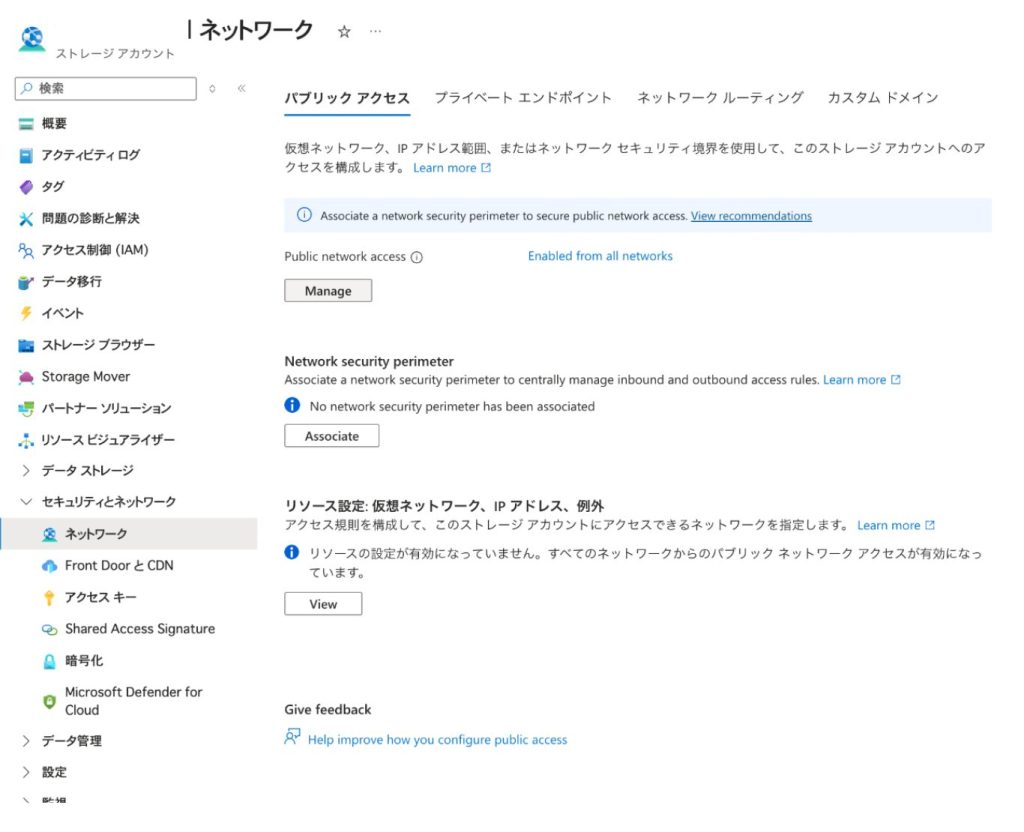
Task: Switch to プライベート エンドポイント tab
Action: point(523,98)
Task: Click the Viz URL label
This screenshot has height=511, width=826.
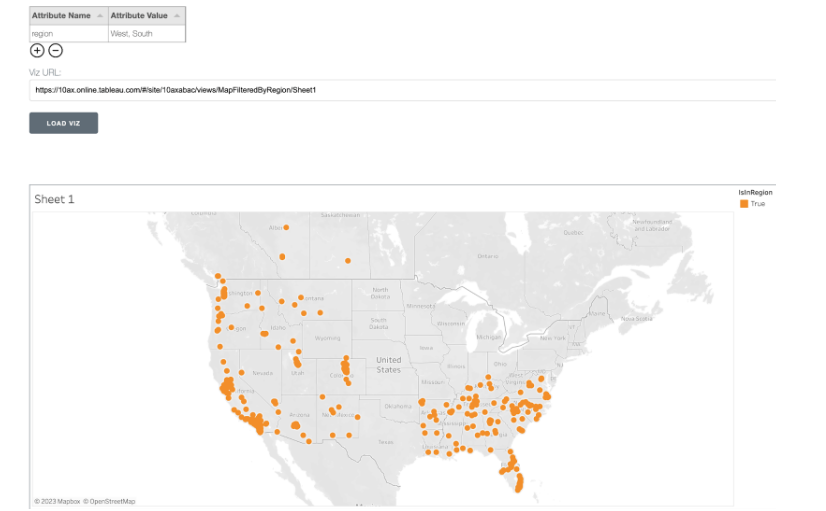Action: coord(46,72)
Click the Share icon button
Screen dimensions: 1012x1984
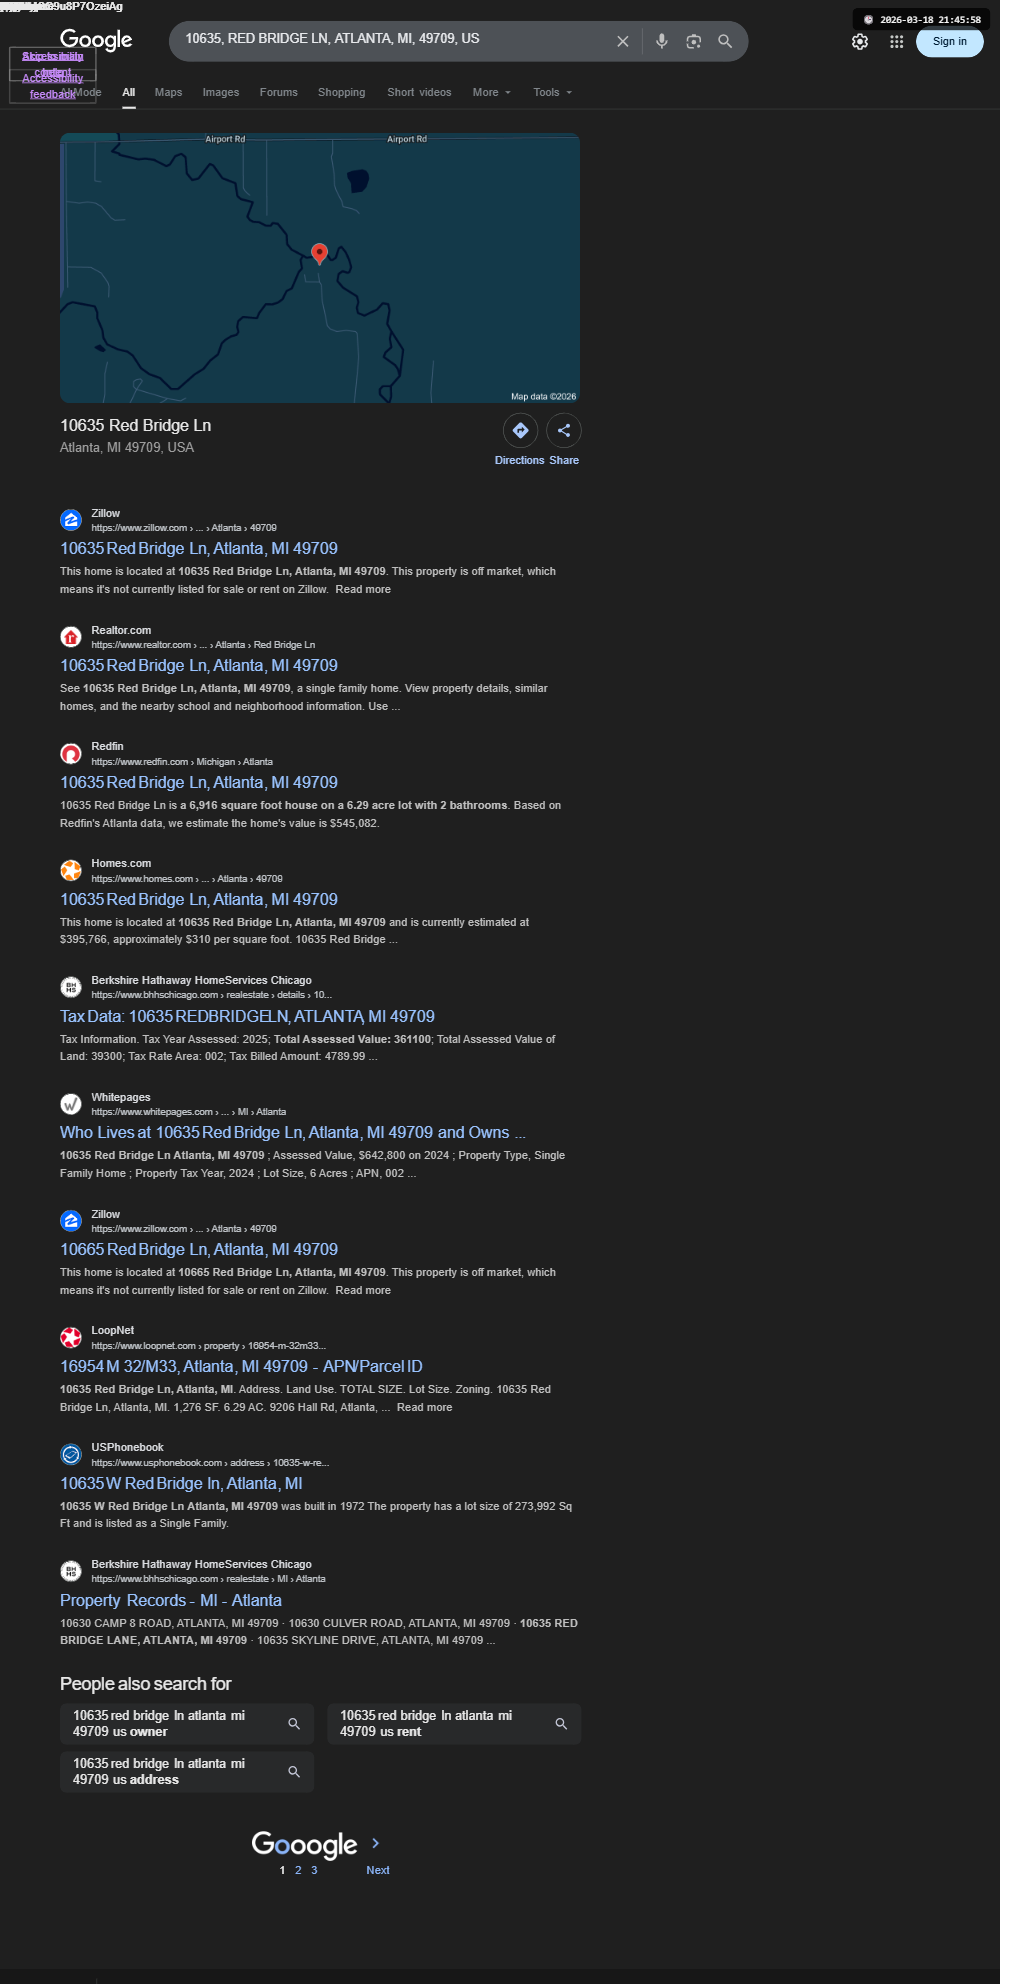pyautogui.click(x=564, y=430)
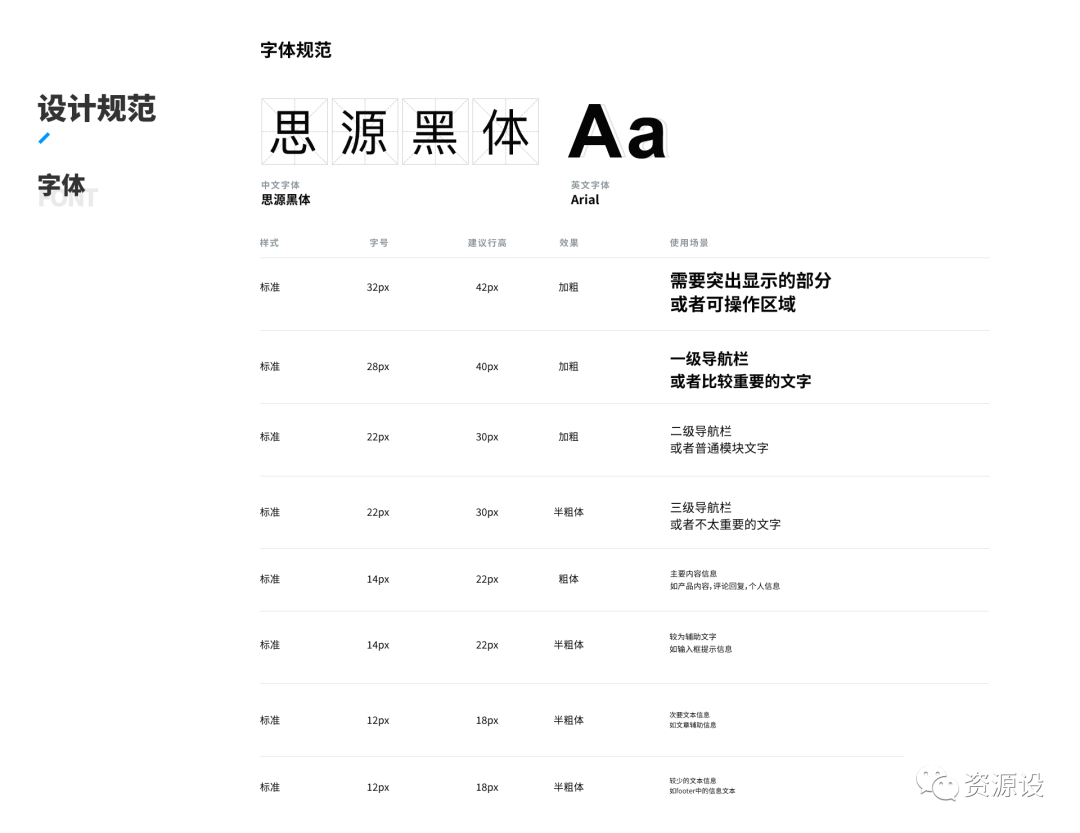1080x833 pixels.
Task: Click the 设计规范 title on the left
Action: point(97,108)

Task brief => Transcribe, please, the lines from the one holding "Task: Click the Viz URL label" to the final line of the material, both included, exactly and with no extra lines, and skip the pictures.

Output below =>
Task: Click the Viz URL label
This screenshot has height=511, width=826.
Action: coord(46,72)
Click the Share icon button
Screen dimensions: 1012x1984
pyautogui.click(x=564, y=430)
1080x833 pixels.
Task: Click the 设计规范 title on the left
Action: point(97,108)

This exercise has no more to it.